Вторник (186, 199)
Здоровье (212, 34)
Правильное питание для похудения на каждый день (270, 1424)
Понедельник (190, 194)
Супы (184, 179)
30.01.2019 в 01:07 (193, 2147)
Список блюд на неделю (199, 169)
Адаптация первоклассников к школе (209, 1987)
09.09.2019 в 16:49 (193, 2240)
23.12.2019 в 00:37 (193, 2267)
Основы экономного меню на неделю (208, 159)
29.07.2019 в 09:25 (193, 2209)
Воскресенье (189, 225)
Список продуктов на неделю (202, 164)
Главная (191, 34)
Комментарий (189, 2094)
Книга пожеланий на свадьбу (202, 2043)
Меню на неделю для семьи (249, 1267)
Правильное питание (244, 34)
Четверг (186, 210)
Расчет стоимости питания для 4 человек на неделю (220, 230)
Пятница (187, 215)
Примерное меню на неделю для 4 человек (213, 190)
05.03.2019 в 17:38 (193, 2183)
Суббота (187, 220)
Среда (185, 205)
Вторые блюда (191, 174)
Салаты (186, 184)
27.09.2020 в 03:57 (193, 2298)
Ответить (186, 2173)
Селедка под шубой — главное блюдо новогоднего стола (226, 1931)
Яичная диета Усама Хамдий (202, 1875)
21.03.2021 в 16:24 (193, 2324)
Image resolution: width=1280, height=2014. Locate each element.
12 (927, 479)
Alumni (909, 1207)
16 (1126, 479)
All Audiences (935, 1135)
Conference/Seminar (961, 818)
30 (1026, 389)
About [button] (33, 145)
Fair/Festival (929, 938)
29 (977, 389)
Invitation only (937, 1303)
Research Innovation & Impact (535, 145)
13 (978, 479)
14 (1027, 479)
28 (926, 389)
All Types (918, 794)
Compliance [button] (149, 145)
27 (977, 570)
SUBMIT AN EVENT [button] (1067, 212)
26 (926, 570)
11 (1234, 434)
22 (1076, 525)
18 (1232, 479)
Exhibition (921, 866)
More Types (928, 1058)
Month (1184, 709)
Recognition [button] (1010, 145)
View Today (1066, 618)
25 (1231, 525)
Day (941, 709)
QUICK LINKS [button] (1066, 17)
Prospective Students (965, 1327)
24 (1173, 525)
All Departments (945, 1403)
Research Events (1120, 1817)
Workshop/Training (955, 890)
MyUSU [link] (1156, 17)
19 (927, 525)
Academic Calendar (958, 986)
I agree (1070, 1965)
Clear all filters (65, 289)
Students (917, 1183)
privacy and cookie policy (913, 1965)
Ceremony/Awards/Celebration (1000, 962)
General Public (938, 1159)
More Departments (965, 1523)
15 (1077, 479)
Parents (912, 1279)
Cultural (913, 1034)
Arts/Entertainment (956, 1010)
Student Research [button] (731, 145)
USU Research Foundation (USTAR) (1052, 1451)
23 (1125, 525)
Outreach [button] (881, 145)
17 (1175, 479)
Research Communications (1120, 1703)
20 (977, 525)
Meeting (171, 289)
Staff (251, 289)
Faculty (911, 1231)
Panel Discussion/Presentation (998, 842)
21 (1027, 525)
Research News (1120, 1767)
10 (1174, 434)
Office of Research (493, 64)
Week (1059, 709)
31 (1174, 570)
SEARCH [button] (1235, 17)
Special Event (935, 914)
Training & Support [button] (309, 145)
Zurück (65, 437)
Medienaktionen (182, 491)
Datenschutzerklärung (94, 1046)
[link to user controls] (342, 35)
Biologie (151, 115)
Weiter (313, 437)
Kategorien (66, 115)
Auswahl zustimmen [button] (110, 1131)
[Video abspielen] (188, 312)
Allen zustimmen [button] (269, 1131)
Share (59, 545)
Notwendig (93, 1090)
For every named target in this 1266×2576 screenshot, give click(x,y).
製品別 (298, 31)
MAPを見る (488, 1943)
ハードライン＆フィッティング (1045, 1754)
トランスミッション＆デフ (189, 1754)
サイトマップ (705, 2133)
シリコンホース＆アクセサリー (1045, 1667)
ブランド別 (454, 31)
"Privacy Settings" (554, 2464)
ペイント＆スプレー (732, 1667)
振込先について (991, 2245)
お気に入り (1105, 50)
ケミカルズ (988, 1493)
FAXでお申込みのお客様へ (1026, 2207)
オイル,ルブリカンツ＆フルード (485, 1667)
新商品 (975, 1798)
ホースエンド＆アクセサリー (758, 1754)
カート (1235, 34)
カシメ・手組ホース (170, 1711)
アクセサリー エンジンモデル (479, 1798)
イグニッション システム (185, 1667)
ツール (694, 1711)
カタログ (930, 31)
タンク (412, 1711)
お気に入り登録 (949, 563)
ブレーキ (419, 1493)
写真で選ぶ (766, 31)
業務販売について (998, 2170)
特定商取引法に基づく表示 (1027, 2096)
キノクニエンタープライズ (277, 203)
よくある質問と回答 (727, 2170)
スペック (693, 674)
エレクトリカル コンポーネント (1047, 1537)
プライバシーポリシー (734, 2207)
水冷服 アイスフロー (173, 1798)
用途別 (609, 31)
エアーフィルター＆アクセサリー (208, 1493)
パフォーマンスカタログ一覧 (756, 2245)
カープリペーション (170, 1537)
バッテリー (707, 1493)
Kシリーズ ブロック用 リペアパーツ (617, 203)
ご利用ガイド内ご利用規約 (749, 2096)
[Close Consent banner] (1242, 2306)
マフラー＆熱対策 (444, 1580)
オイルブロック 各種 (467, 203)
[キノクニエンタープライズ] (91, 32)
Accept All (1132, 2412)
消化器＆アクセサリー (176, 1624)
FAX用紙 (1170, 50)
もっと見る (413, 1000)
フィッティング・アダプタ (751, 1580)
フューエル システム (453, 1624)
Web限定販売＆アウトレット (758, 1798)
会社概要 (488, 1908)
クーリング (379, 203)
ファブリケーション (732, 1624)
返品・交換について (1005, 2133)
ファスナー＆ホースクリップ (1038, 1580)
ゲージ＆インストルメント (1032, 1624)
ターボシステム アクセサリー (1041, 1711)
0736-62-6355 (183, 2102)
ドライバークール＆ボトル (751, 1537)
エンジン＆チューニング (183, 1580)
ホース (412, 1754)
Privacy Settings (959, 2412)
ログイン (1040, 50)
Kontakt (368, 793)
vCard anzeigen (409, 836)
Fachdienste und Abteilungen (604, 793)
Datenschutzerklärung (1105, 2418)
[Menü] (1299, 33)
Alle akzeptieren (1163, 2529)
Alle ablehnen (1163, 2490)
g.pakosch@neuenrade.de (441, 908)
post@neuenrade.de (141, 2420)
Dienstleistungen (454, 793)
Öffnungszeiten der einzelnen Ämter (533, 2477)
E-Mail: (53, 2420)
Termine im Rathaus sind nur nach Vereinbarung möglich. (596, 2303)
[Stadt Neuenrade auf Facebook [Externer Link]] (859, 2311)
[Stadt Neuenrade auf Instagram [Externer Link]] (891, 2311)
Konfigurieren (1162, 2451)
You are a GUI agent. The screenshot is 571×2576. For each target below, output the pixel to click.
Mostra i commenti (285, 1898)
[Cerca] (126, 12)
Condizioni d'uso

┄┄┄┄┄┄

__Instructions for the task__
All lines in the listing above that contain "Training" should be shown.

__Solution__
Workshop/Training (955, 890)
Training & Support [button] (309, 145)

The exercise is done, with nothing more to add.